Mirror Use

Mirror Use For Semi Trucks

The mirrors on a commercial motor vehicle are an essential piece of safety equipment. Mirrors can help skilled drivers manage the space around the truck and avoid crashes while changing lanes, backing, and turning. Mirrors require proper care and maintenance, however, and truck drivers must be able to recognize the hazards that can potentially render a mirror useless.
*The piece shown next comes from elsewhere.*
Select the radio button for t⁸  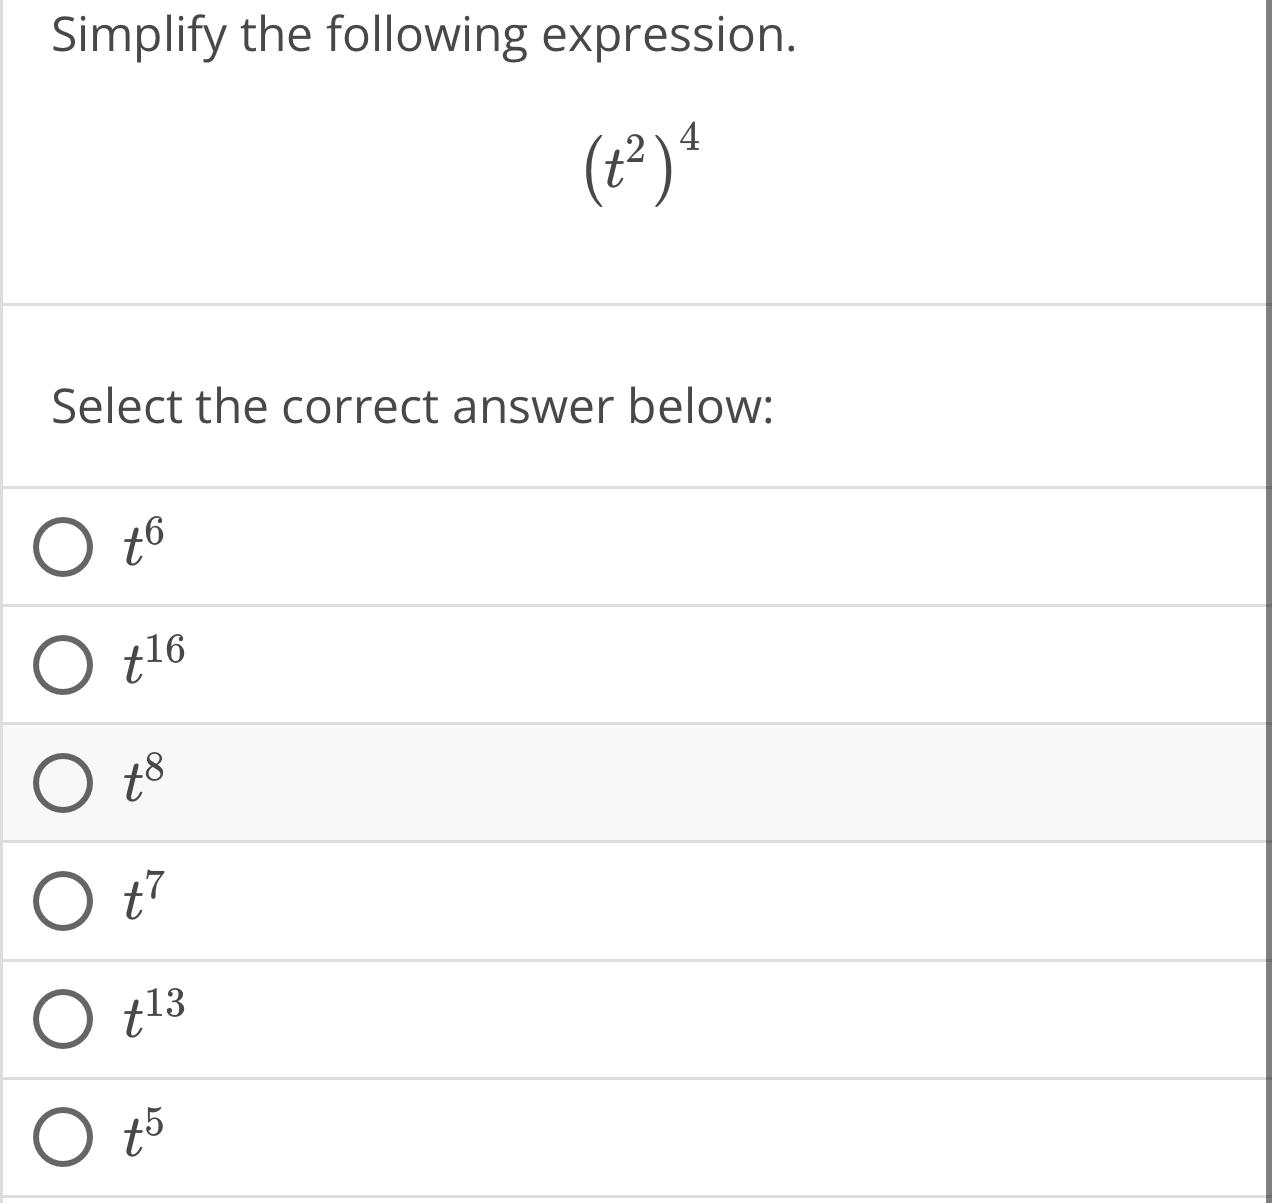[x=62, y=783]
Read the information below and ask yourself if there are actions you can take to improve your driving skills and reduce the risk of a crash with better use of your truck’s mirrors.

Recognize the Hazards 

Environment/equipment

• Misalignment caused by vibrations during a trip

• Dirt- or snow-covered mirrors

• Missing parts

• Too few mirrors to cover blind spots

• Heater does not work

• Wiring malfunction

• Fog/condensation on mirror

• Improper mounting 

Personal behaviors

• Improper adjustment

• Failure to check mirrors during pre-trip, en route, and during post-trip inspection

• Failure to report or replace damaged mirrors

• Failure to clean mirrors

 

Know the Defense 

Vehicle inspections

• Properly adjust your mirrors during pre-trip, en route, and during post-trip vehicle inspections

• Tighten loose mirrors

• Report damaged equipment to maintenance for replacement

• Clean dirt, mud, ice, snow, and other contaminants from mirrors during each stop, especially during adverse weather

• Keep spare mirrors in the truck

• Encourage management to build a mirror check station at the terminal

• Install fender/hood-mounted mirrors

Crash prevention techniques

• Check mirrors frequently while driving by making quick glances

• Use the Get Out and Look (GOAL) method before backing

• Use the “Lean and Look” method before changing lanes to ensure no vehicles are in the right  or left front of the tractor

• Check the right-side blind spot using the passenger door window

• Plan a route that limits left turns and backing

• Maintain one lane as much as possible

The information in this article is provided as a courtesy of Great West Casualty Company and is part of the Value-Driven® Company program. Value-Driven Company was created to help educate and inform insureds so they can make better decisions, build a culture that values safety, and manage risk more effectively. To see what additional resources Great West Casualty Company can provide for its insureds, please contact your Safety Representative, or click below to find an agent.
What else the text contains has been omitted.